INPUT DATA section start

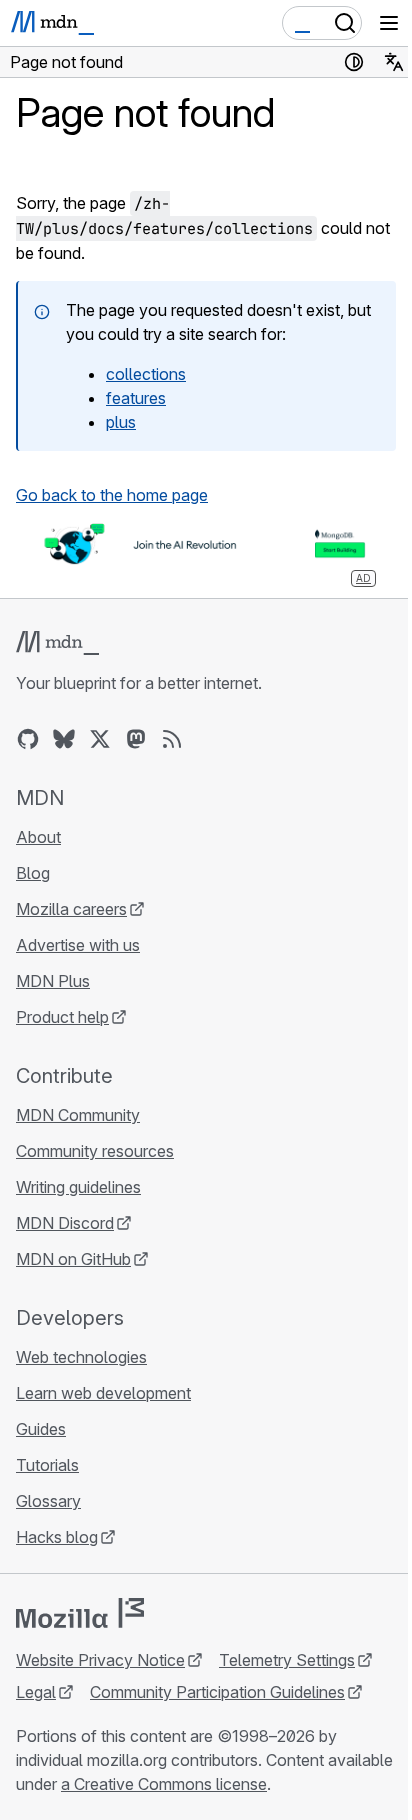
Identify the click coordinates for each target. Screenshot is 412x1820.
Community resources (95, 1151)
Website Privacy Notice (100, 1660)
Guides (41, 1429)
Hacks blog (57, 1537)
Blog (33, 873)
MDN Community (78, 1115)
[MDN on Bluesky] (64, 739)
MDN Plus (53, 981)
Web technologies (81, 1357)
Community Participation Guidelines (217, 1692)
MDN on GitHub (73, 1259)
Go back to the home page (112, 495)
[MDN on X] (100, 739)
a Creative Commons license (164, 1784)
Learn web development (103, 1393)
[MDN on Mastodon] (136, 739)
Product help (62, 1017)
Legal (36, 1692)
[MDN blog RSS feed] (172, 739)
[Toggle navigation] (389, 23)
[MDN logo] (57, 643)
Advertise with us (78, 945)
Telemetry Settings (287, 1660)
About (38, 837)
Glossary (48, 1501)
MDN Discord (65, 1223)
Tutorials (47, 1465)
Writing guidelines (78, 1187)
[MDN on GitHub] (28, 739)
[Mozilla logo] (80, 1613)
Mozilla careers (71, 909)
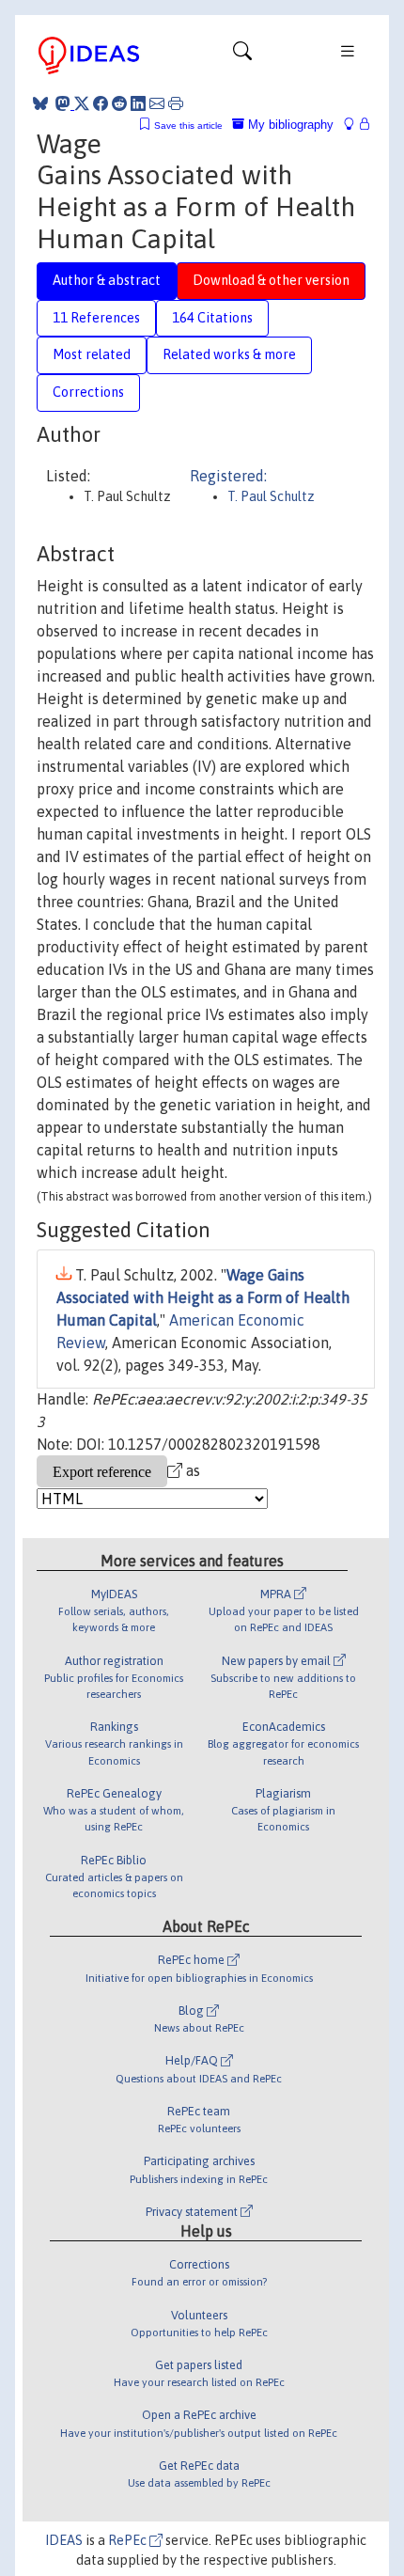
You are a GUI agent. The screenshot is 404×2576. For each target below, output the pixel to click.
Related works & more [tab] (229, 354)
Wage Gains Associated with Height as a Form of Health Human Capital (203, 1297)
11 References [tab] (96, 317)
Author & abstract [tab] (107, 280)
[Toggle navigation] (242, 55)
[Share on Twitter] (81, 103)
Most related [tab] (92, 354)
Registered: (228, 475)
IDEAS (64, 2540)
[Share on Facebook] (100, 103)
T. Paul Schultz (271, 496)
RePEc (128, 2540)
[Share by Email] (156, 103)
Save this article (188, 125)
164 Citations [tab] (212, 317)
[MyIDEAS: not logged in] (354, 125)
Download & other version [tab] (271, 280)
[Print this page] (175, 103)
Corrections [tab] (88, 392)
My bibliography (289, 125)
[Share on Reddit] (119, 103)
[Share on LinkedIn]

INPUT DATA section end

*ASSIGNED TASK*
Search the entries for the string "Share" and collect each line that has it.

*RESULT OF THE EXERCISE*
[Share on Twitter] (81, 103)
[Share on Facebook] (100, 103)
[Share by Email] (156, 103)
[Share on Reddit] (119, 103)
[Share on LinkedIn]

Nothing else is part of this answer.